Após o terremoto que atingiu o Japão na manhã desta segunda-feira (8), o país permaneceu por horas em estado de alerta
devido ao risco de tsunami.
No período da tarde, o aviso foi oficialmente suspenso, conforme informou a agência de notícias AFP. Segundo a emissora pública NHK, algumas pessoas ficaram feridas em um hotel na cidade de Hachinohe, na província de Aomori, localizada próxima ao epicentro do tremor. Até o momento, não há registros de feridos em estado grave.

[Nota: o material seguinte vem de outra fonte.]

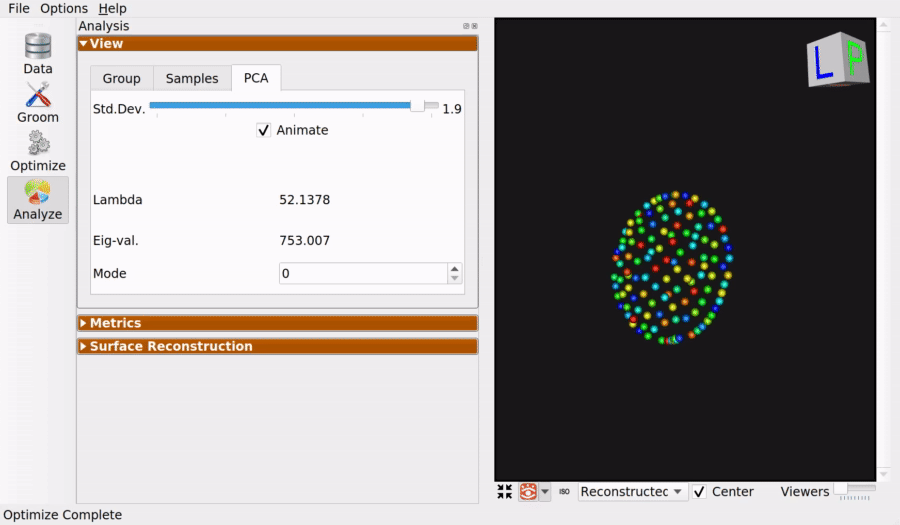This screenshot has height=525, width=900.
Task: Click the orientation cube widget
Action: 838,59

O abalo sísmico ocorreu a cerca de 80 quilômetros da cidade de Misawa, também na região de Aomori. Logo após o evento, a Agência Meteorológica Japonesa (JMA) emitiu um alerta de tsunami para toda a costa do país, com atenção especial às províncias de Miyagi e Fukushima.

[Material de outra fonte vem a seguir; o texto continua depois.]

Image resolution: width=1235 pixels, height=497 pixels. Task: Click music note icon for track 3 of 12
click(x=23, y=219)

Com epicentro na costa do Pacífico, próximo à cidade de Aomori — uma das principais do norte japonês —, o terremoto teve magnitude de 7,6 na escala Richter. De acordo com a JMA, o fenômeno provocou ondas de até 70 centímetros.
As autoridades acionaram o alerta de tsunami em grande parte do território nacional, principalmente nas áreas mais próximas de Aomori e Iwate, além da ilha de Hokkaido, também situada nas proximidades do epicentro. Como medida preventiva, os serviços de trens-bala no norte do país foram suspensos, entre outras orientações voltadas à segurança da população.
Sismos dessa magnitude podem causar danos significativos, sobretudo em estruturas que não estão adequadamente preparadas. Apesar disso, todos os alertas já foram cancelados.
A cidade de Aomori está localizada a pouco mais de 400 quilômetros de Fukushima, região próxima ao epicentro do terremoto de 2011, o mais intenso já registrado no Japão, com magnitude de 9,1 graus, que resultou na morte de cerca de 20 mil pessoas.